The Fixed-term Parliaments Act 2011 placed a legal obligation on the Prime Minister to make arrangements for a committee to review the legislation before the end of 2020. That committee was duly created, and published its report last month. Robert Hazell and Meg Russell offer a summary of the committee’s report, which was rightly critical of the government’s draft repeal bill, but argue that the committee ‘ignored’ the weight of the evidence in some key areas.

On 24 March the parliamentary Joint Committee to review the Fixed-term Parliaments Act 2011 (FTPA) published its report. The committee was established last November under section 7 of the FTPA, which required the Prime Minister in 2020 to make arrangements for a committee to review the operation of the Act, and if appropriate to make recommendations for its amendment or repeal. The review was carried out by a Joint Committee composed of 14 MPs and six members of the House of Lords, and chaired by former Conservative Chief Whip Lord (Patrick) McLoughlin.
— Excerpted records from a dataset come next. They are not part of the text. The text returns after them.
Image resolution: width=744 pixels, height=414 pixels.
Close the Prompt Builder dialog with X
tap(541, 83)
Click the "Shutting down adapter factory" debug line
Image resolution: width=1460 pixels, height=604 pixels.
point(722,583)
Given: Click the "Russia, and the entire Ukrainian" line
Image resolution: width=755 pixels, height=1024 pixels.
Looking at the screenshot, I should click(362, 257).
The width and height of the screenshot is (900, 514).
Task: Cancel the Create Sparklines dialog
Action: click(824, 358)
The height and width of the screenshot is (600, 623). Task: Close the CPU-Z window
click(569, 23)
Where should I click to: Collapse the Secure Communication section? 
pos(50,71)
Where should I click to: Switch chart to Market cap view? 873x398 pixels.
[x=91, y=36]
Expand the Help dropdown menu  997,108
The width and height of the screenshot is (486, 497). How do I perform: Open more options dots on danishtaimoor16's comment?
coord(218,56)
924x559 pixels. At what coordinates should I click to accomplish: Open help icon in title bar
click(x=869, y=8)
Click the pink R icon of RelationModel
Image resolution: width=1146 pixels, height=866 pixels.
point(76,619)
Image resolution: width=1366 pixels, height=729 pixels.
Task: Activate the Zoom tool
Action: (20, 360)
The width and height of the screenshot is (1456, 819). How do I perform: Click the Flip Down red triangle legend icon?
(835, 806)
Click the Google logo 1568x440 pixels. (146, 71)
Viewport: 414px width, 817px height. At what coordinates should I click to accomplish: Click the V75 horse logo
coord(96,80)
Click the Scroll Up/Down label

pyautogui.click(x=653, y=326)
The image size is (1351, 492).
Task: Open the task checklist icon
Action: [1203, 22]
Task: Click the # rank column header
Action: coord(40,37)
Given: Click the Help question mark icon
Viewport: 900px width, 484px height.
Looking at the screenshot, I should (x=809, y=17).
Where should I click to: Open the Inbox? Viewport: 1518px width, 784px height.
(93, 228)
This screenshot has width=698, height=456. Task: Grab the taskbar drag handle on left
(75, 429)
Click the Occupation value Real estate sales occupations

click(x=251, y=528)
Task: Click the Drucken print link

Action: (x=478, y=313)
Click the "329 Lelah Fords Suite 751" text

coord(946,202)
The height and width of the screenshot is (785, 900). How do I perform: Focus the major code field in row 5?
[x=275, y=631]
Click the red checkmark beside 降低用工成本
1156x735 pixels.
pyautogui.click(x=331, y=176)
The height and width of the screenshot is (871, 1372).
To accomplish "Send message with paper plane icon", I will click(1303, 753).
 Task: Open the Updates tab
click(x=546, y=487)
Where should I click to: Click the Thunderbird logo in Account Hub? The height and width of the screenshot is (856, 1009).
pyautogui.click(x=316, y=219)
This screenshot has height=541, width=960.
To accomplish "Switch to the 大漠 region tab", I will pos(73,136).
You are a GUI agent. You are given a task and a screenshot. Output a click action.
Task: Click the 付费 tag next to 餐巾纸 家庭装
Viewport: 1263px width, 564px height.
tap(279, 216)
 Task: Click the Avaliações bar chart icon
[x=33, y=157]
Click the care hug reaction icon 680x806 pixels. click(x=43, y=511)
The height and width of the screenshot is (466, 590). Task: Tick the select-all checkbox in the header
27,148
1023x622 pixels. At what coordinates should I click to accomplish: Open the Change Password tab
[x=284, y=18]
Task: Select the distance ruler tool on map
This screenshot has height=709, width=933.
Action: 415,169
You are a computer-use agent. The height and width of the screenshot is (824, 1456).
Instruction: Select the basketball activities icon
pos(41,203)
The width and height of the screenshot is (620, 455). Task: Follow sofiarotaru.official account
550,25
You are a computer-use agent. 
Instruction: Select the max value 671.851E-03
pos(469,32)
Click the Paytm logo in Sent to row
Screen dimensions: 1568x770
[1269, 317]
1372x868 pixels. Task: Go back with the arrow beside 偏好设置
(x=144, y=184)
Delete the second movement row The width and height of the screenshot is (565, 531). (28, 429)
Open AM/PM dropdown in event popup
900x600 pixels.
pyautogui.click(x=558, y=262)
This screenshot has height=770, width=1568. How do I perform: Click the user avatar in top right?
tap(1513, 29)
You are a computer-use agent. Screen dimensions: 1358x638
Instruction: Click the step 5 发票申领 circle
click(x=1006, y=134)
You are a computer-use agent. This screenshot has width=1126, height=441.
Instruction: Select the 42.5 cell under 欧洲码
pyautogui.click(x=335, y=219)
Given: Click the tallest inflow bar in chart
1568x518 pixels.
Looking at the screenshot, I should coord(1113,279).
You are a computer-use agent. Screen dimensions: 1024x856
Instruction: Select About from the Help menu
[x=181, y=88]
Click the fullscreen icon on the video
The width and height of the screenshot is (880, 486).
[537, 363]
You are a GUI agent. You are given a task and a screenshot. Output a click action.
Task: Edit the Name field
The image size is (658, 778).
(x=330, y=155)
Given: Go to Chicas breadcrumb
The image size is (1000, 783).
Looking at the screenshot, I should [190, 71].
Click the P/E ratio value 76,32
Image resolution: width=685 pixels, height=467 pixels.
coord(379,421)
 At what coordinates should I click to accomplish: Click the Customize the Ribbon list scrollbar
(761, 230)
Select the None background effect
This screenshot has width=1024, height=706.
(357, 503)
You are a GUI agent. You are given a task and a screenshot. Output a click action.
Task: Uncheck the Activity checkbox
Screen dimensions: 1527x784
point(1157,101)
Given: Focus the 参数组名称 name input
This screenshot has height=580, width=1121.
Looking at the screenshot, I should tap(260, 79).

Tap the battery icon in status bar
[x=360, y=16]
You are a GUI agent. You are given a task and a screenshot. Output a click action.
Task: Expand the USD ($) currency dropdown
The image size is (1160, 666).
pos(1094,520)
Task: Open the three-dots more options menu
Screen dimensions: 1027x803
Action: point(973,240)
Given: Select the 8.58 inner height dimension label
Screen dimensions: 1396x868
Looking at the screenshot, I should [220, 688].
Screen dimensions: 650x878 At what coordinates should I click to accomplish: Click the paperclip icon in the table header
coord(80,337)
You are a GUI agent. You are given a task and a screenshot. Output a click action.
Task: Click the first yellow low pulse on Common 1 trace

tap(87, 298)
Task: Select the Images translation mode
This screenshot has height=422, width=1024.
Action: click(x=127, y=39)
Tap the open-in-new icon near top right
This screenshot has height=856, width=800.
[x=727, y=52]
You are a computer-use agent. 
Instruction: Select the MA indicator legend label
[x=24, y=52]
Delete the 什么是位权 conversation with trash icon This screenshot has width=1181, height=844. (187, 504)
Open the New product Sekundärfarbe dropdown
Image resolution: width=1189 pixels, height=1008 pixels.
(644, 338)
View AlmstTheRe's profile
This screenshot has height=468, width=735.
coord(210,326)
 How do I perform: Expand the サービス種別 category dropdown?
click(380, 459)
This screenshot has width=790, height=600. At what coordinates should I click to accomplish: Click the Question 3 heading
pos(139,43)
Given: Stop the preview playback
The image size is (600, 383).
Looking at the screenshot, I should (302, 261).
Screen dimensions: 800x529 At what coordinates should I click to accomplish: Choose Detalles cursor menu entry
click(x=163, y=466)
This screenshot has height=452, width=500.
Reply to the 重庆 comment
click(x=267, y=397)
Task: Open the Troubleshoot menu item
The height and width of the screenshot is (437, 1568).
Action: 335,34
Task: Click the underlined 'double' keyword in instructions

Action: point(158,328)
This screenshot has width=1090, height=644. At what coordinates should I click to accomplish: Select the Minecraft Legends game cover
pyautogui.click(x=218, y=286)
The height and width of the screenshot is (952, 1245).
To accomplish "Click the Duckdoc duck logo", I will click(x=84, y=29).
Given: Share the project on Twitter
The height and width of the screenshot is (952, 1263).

The government pre-empted the review by publishing a draft FTPA (Repeal) Bill a week after the committee was established. The Conservative and Labour manifestos in 2019 had both contained a commitment to get rid of the FTPA. As a result the committee focused a lot of attention on the government’s draft repeal bill. But the report devotes almost equal space to the FTPA and how it might be amended, in case parliament prefers to go down that route, now or in the future.

There was clear interest in the committee for retaining but improving the FTPA. The government had a bare partisan majority (11 out of 20 members), and not all Conservative members supported the government line. But the committee managed to avoid any formal votes, instead referring in parts of the report to the majority or minority view. On some key issues the majority view went against the weight of evidence received.